**Exercise brief**
Give again, exactly and without pictures, the lines running from the line with "Viewport: 1024px width, 647px" to the end of the records below.

[[ Supplied entries, beginning ]]

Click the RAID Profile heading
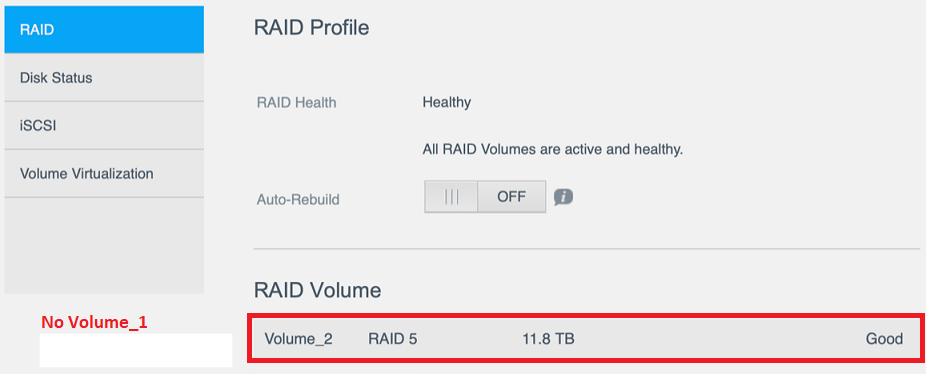The height and width of the screenshot is (374, 926). [x=311, y=28]
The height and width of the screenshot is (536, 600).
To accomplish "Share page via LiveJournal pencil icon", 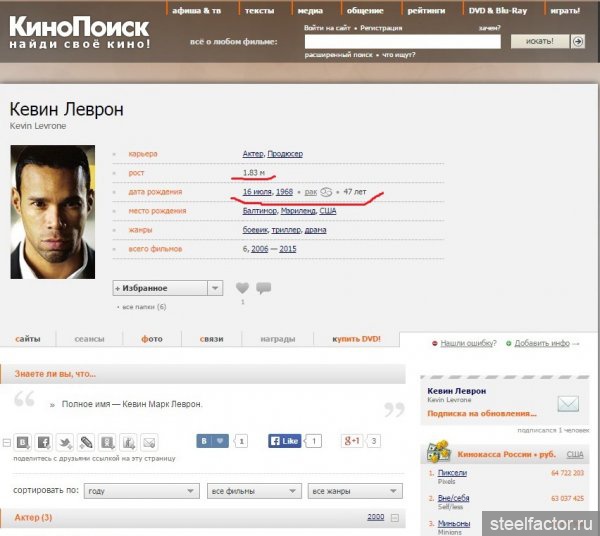I will tap(86, 443).
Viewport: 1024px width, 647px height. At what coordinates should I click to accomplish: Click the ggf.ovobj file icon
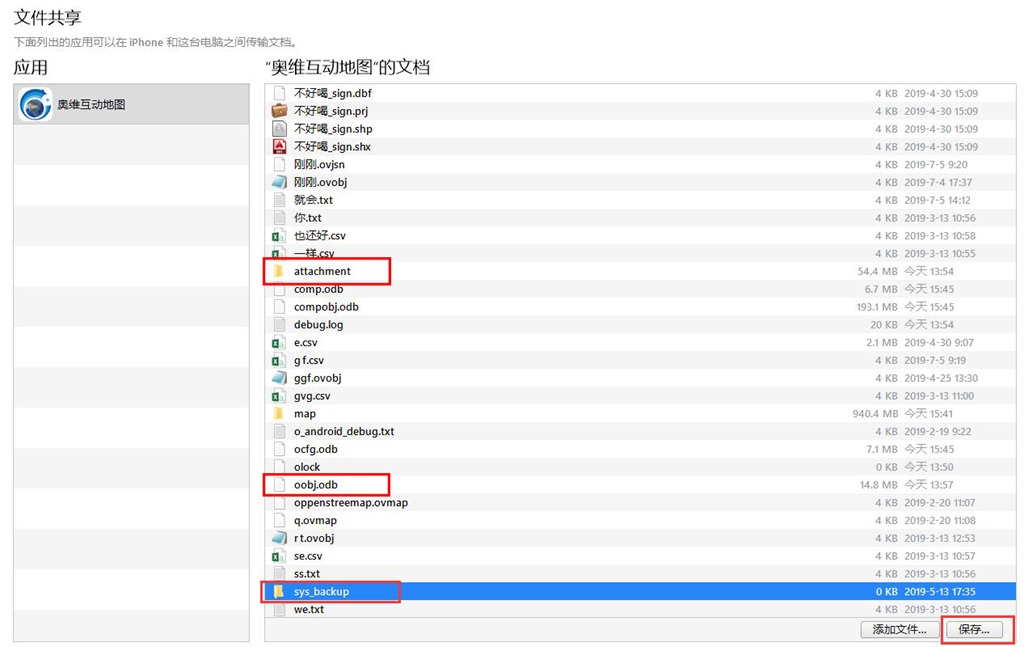click(279, 378)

[[ Supplied entries, end ]]

**Task result**
Viewport: 1024px width, 647px height. At what coordinates should I click to accomplish: Click the ggf.ovobj file icon
click(279, 378)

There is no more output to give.